**Что нужно сделать:** Отредактируйте все записи ниже: замените "Image resolution" на "Screenshot resolution" везде, где встречается, а остальное приведите без изменений.
<<<<
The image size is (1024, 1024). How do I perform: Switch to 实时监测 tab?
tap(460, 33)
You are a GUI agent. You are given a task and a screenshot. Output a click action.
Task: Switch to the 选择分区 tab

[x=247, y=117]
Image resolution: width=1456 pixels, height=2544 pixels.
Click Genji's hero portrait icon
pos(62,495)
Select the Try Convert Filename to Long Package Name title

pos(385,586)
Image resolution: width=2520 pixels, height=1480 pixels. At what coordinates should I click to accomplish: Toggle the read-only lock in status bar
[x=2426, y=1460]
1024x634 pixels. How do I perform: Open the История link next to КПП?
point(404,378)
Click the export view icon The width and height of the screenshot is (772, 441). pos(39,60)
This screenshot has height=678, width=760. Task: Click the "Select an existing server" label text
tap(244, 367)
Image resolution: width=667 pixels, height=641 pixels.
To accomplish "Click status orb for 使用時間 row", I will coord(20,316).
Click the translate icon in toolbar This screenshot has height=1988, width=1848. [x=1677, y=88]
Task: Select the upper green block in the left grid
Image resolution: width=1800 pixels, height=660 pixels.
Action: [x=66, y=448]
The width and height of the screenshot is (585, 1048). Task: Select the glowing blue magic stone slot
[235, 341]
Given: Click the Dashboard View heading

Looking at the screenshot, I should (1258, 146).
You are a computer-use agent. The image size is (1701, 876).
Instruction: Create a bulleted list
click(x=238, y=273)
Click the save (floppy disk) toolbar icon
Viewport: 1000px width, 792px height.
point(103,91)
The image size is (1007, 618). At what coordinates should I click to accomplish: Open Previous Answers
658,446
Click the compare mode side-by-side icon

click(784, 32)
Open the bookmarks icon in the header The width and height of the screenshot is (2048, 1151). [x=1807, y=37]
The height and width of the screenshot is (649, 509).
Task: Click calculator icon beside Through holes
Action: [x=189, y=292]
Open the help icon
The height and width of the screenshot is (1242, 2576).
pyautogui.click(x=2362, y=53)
>>>>
**Правильный ответ:**
The image size is (1024, 1024). How do I perform: Switch to 实时监测 tab?
tap(460, 33)
You are a GUI agent. You are given a task and a screenshot. Output a click action.
Task: Switch to the 选择分区 tab

[x=247, y=117]
Screenshot resolution: width=1456 pixels, height=2544 pixels.
Click Genji's hero portrait icon
pos(62,495)
Select the Try Convert Filename to Long Package Name title

pos(385,586)
Screenshot resolution: width=2520 pixels, height=1480 pixels. At what coordinates should I click to accomplish: Toggle the read-only lock in status bar
[x=2426, y=1460]
1024x634 pixels. How do I perform: Open the История link next to КПП?
point(404,378)
Click the export view icon The width and height of the screenshot is (772, 441). pos(39,60)
This screenshot has height=678, width=760. Task: Click the "Select an existing server" label text
tap(244, 367)
Screenshot resolution: width=667 pixels, height=641 pixels.
To accomplish "Click status orb for 使用時間 row", I will coord(20,316).
Click the translate icon in toolbar This screenshot has height=1988, width=1848. [x=1677, y=88]
Task: Select the upper green block in the left grid
Screenshot resolution: width=1800 pixels, height=660 pixels.
Action: [x=66, y=448]
The width and height of the screenshot is (585, 1048). Task: Select the glowing blue magic stone slot
[235, 341]
Given: Click the Dashboard View heading

Looking at the screenshot, I should (1258, 146).
You are a computer-use agent. The image size is (1701, 876).
Instruction: Create a bulleted list
click(x=238, y=273)
Click the save (floppy disk) toolbar icon
Viewport: 1000px width, 792px height.
point(103,91)
The image size is (1007, 618). At what coordinates should I click to accomplish: Open Previous Answers
658,446
Click the compare mode side-by-side icon

click(784, 32)
Open the bookmarks icon in the header The width and height of the screenshot is (2048, 1151). [x=1807, y=37]
The height and width of the screenshot is (649, 509).
Task: Click calculator icon beside Through holes
Action: [x=189, y=292]
Open the help icon
The height and width of the screenshot is (1242, 2576).
pyautogui.click(x=2362, y=53)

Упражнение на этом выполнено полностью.